» **Task to complete**
Copy the listing from the line containing "Choose the Black chocolate mint heading" through the line containing "click(239, 63)", swapping "panel" for "card" and leaving everything else unchanged.

--- start Provided records ---

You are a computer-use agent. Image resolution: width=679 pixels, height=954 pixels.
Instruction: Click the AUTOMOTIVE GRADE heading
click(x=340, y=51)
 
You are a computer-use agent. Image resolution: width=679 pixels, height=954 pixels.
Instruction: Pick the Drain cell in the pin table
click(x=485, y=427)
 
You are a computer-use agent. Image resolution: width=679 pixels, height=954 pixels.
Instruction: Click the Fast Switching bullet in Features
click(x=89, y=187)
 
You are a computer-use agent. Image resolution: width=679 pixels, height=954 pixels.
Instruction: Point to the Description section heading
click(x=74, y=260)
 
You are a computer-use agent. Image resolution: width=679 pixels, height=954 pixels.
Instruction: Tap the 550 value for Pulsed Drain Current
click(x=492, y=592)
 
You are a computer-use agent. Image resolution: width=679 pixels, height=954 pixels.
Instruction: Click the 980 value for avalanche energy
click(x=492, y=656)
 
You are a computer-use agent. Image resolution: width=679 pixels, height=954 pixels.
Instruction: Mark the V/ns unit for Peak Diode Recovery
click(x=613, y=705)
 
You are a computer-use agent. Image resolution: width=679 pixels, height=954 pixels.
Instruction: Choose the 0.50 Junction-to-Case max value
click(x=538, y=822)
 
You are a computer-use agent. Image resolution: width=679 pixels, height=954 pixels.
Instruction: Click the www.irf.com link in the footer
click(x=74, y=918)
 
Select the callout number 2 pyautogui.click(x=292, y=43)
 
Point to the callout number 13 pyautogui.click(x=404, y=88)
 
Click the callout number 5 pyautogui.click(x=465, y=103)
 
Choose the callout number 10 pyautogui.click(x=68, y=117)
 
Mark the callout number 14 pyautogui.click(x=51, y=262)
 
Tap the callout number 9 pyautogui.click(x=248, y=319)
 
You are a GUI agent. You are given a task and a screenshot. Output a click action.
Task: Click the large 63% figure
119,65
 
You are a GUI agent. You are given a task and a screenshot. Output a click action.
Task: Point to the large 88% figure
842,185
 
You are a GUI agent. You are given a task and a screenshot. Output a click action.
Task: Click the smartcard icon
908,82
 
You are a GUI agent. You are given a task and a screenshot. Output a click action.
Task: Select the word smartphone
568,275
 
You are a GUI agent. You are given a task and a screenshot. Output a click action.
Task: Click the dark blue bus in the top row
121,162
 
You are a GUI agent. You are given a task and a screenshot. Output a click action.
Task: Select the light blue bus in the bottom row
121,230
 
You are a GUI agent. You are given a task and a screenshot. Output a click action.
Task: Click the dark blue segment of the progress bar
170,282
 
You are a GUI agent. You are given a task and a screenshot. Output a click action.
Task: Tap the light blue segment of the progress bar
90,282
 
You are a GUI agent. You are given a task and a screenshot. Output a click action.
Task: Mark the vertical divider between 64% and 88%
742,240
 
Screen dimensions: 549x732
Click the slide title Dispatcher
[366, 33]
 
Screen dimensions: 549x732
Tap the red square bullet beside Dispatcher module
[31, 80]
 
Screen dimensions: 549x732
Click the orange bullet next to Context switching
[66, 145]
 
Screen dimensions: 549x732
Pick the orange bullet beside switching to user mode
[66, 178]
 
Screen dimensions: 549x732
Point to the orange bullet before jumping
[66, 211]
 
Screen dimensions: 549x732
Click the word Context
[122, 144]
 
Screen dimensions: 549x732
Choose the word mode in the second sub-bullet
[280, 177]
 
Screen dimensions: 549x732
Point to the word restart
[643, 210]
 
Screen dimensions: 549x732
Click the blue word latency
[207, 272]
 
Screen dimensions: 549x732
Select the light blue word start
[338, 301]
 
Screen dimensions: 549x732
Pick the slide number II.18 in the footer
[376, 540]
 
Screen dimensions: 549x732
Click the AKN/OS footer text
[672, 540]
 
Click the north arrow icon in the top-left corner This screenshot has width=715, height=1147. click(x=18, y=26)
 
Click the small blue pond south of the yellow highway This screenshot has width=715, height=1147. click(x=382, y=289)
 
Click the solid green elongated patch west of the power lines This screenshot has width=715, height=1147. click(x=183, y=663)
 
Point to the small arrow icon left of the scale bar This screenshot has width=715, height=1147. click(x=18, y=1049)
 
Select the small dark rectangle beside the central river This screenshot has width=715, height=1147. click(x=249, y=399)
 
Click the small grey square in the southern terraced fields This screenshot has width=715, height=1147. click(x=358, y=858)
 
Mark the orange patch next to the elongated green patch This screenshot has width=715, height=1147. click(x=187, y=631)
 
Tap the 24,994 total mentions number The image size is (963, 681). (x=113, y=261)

--- end Provided records ---
--- start Provided records ---

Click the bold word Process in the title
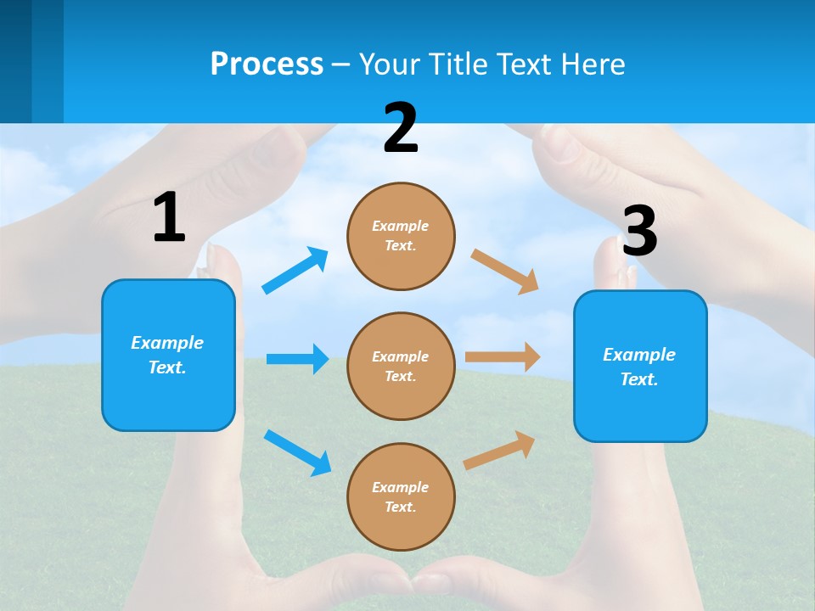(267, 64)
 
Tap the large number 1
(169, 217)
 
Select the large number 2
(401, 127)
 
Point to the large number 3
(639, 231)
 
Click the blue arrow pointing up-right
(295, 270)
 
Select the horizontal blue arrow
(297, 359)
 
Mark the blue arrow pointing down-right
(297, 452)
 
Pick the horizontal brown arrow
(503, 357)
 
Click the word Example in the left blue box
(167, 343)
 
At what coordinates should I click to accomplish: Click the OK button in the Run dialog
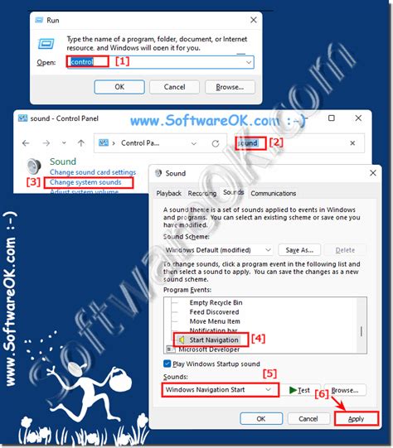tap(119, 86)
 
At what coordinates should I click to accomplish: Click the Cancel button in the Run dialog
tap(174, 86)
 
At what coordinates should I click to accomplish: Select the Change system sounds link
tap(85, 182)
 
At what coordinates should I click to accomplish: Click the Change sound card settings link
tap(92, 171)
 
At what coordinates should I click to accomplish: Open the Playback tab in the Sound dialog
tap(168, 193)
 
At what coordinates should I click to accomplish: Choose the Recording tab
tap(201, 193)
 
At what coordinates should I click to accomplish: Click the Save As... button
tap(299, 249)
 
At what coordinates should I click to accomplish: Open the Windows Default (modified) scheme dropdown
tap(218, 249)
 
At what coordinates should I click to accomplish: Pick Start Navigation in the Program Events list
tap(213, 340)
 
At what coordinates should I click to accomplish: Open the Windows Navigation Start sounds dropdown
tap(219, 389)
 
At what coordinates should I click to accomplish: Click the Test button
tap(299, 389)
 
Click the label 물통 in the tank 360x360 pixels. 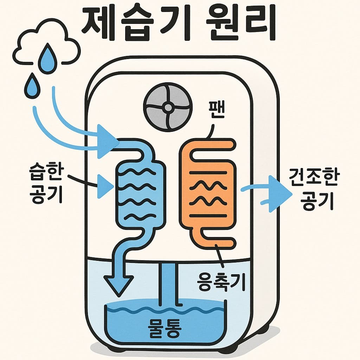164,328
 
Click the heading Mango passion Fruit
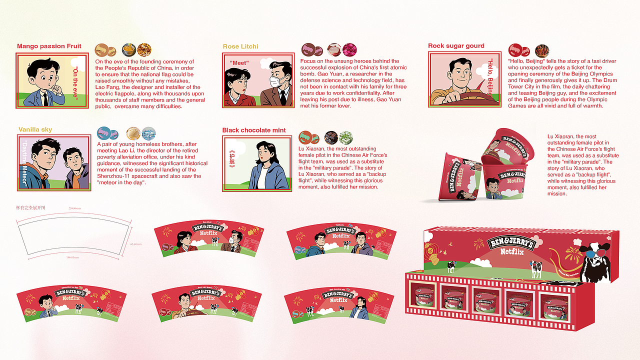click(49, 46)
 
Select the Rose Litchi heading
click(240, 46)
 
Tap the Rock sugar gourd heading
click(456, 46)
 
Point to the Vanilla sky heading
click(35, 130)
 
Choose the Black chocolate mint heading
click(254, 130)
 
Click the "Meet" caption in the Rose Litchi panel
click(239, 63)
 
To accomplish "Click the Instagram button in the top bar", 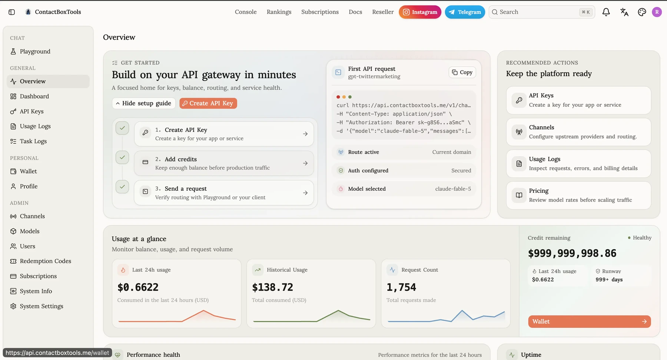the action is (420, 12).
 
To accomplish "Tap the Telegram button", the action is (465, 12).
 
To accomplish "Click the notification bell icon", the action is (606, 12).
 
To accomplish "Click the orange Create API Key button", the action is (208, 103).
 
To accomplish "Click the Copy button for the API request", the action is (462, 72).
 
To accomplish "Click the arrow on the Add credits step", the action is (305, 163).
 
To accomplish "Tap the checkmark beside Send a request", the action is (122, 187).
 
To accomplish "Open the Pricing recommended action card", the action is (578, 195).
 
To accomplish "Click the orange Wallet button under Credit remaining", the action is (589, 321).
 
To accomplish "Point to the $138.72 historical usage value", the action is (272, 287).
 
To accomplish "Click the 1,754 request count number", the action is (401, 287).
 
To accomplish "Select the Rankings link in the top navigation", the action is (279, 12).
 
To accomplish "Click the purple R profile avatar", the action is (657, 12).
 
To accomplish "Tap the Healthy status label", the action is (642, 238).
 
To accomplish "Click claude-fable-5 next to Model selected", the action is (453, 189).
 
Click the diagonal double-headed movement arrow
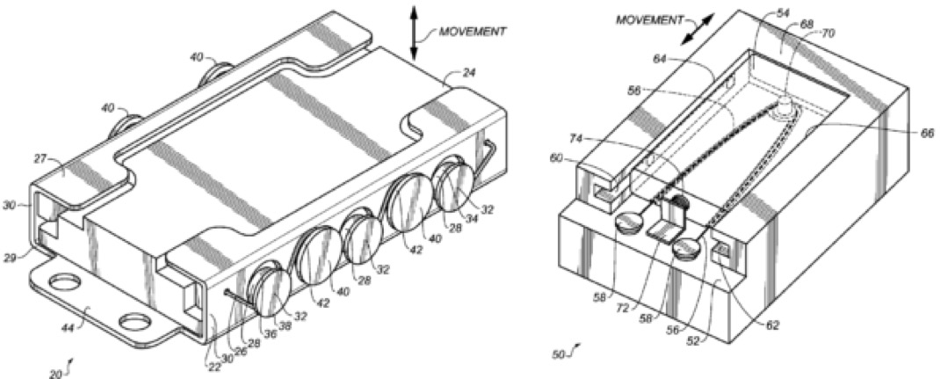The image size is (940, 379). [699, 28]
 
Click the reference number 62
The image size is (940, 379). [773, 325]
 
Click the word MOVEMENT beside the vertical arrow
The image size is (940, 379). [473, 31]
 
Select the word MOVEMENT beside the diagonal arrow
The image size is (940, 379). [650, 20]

--- end Provided records ---
--- start Provided records ---

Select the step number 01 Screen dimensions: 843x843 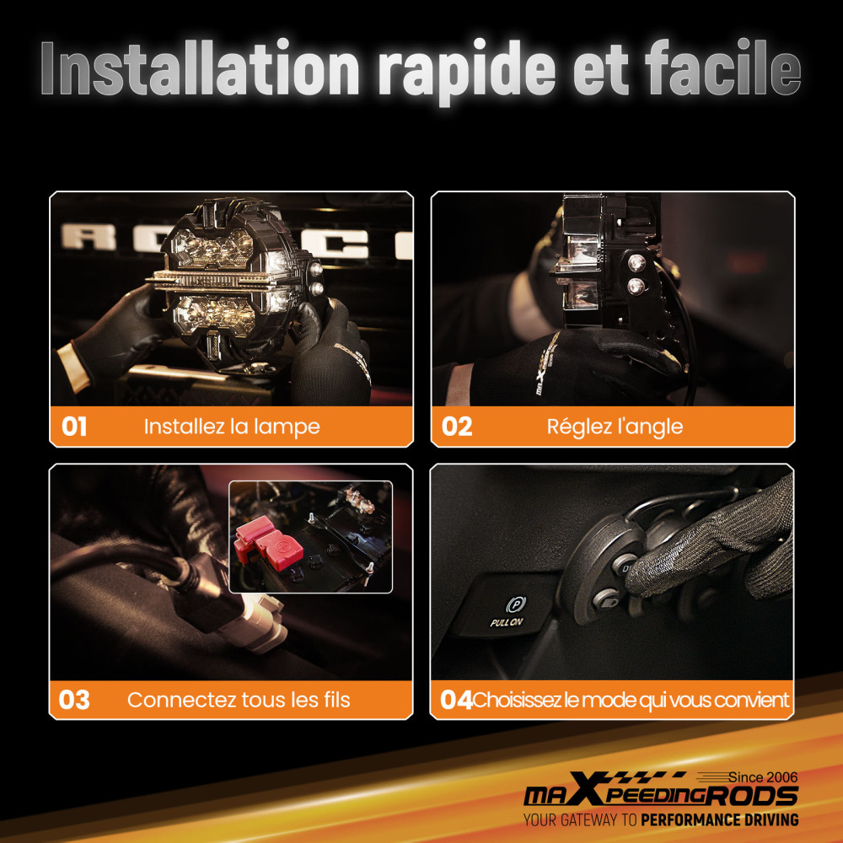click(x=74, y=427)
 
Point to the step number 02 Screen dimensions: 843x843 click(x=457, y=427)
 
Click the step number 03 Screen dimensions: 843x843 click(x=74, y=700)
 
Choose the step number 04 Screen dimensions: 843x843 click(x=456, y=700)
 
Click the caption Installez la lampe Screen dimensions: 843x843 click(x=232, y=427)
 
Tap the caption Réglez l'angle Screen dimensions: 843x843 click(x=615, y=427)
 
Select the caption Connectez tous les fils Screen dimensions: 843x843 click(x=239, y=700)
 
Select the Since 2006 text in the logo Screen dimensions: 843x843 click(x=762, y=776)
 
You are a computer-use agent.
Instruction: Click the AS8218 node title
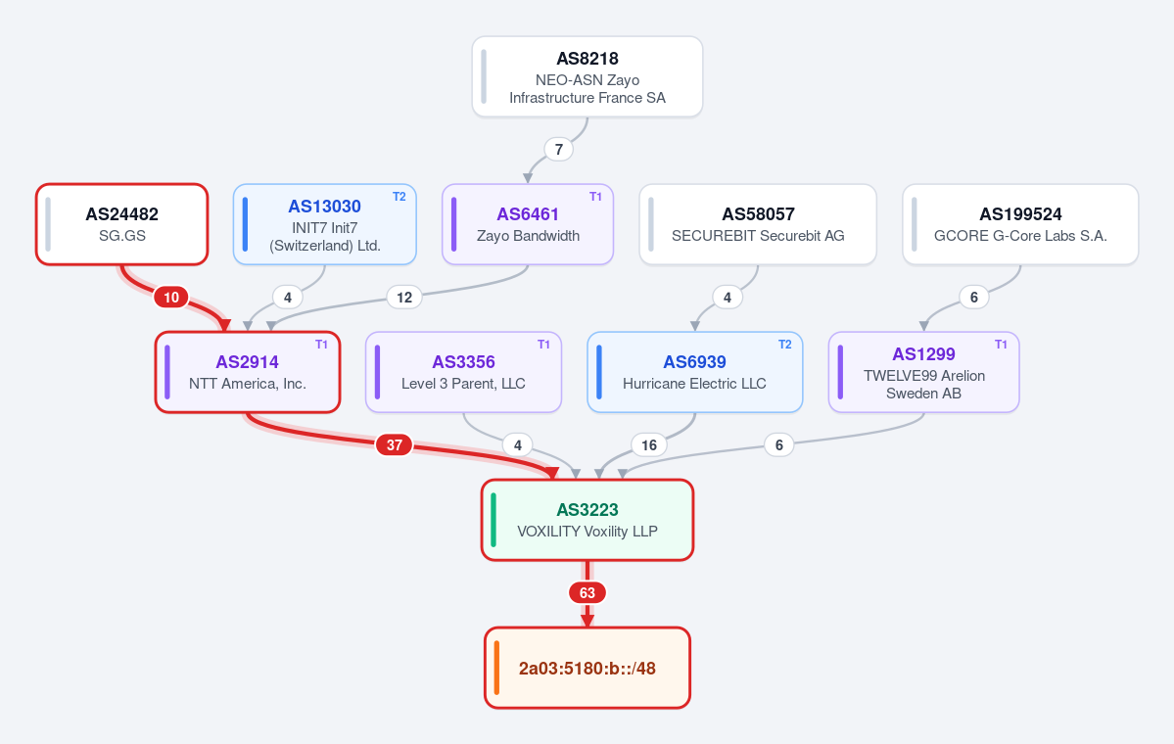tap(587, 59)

--- end Provided records ---

» **Output below**
Choose the Black chocolate mint heading
click(254, 130)
 
Click the "Meet" caption in the Rose Litchi card
click(239, 63)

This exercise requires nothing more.